The first of the Perfect 10 trilogy, Perfect 10 v. CCBill, 481 F.3d 751 (9th Cir. 2007), was brought against companies that provide web hosting and online credit card processing services to internet enterprises that directly infringed Perfect 10’s copyrights. In March, the Ninth Circuit held that Perfect 10’s state law claims were preempted by Section 230 of the Communications Decency Act, determined that Perfect 10’s Digital Millennium Copyright Act infringement notices were insufficient to require the defendants to take down allegedly infringing matter, and remanded for further consideration the defendants’ entitlement to the DMCA’s safe harbors. In May, another Ninth Circuit panel rejected most of the theories whereby Perfect 10 sought to hold Google liable for providing visual search engine services that facilitated locating and accessing infringing sites. Perfect 10 v. Amazon, 487 F.3d 701 (9th Cir. 2007).
In Perfect 10 v. Visa, the district court dismissed for failure to state a claim, holding inter alia that Visa was not contributorily or vicariously liable under copyright law. The same panel of the Ninth Circuit as in CCBill affirmed. For contributory infringement, the defendant must (1) have knowledge of an underlying direct infringement, and (2) materially contribute to it. Reviewing de novo, Circuit Judges Smith and Reinhardt held that Visa’s activities did not materially contribute to infringement because facilitating payment bears “no direct connection to [the] infringement.”
The majority emphasized that the underlying infringements — reproduction, alteration, display and distribution of Perfect 10’s images — could occur regardless of whether Visa provided payment services.
In Perfect 10 v. Amazon, the Ninth Circuit held Google’s search engine materially contributed to infringement because it assisted in locating and accessing infringing images by providing links to them. In addition, the music file-sharing services in Napster and Grokster were held contributorily liable because they allowed users to locate and obtain infringing material. Distinguishing these cases, the Visa majority argued that Visa’s services do not cause the infringing activities, and that making it easier to profit from infringement is not essential to the conduct of infringement.
Amazon instructed that “Google could be held contributorily liable if it had knowledge that infringing Perfect 10 images were available using its search engine, could take simple measures to prevent further damage to Perfect 10’s copyrighted works, and failed to take such steps.” Dissenting Judge Kozinski argued that Visa’s acts were equivalent to those in Amazon.
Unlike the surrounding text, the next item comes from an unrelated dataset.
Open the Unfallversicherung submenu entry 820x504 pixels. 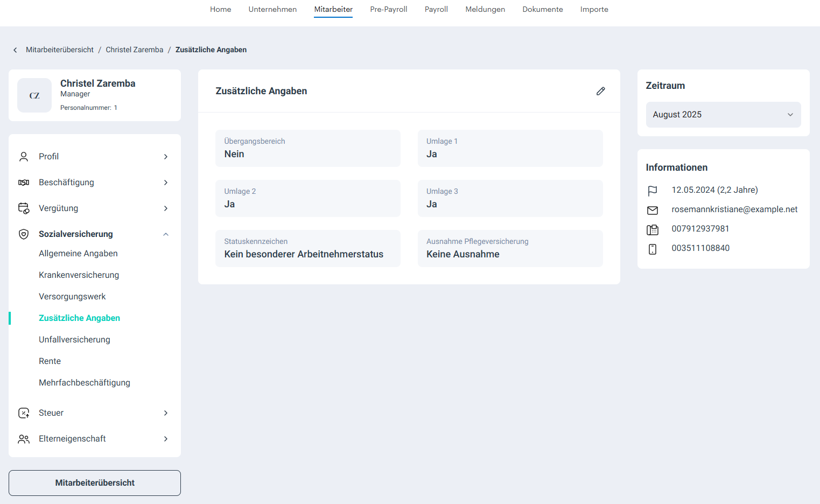[x=74, y=340]
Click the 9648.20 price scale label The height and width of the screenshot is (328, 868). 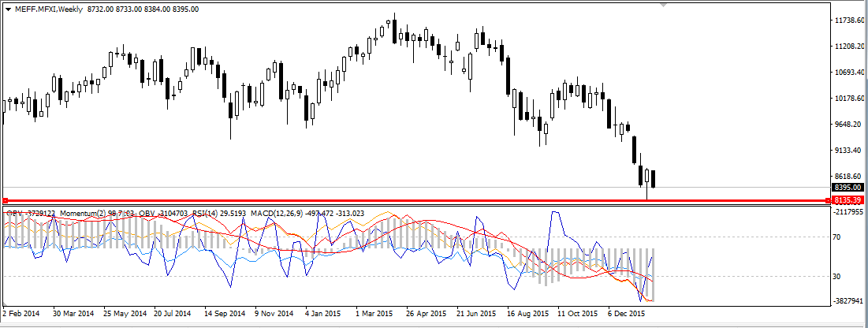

The majority, however, held that payment systems and search engines are not equivalent because creating a financial incentive for infringement involves “an additional step in the causal chain” beyond facilitating connection with an infringing site.
The dissent responded that the credit card payment system is, as a practical matter, essential, and that in any event the test for “materially contributing” is merely whether the activity “substantially assists” infringement. Kozinksi also maintained that there was no additional step between Visa’s activity and the direct infringement because payment is integral to one of the exclusive rights of copyright holders, “plaintiff’s right of distribution ‘by sale.’ 17 U.S.C. section 106(3).” “It’s not possible to distribute by sale without receiving compensation,” Kozinski argued, “so payment is in fact part of the infringement process.”
The majority noted that under the dissent’s reasoning, a utility company that provides electricity to the direct infringer would be held to have materially contributed to the infringement. After all, if a power company is given notice of an alleged infringement, it can take “simple measures to prevent further damage to ... copyrighted works,” namely, turning off the electricity.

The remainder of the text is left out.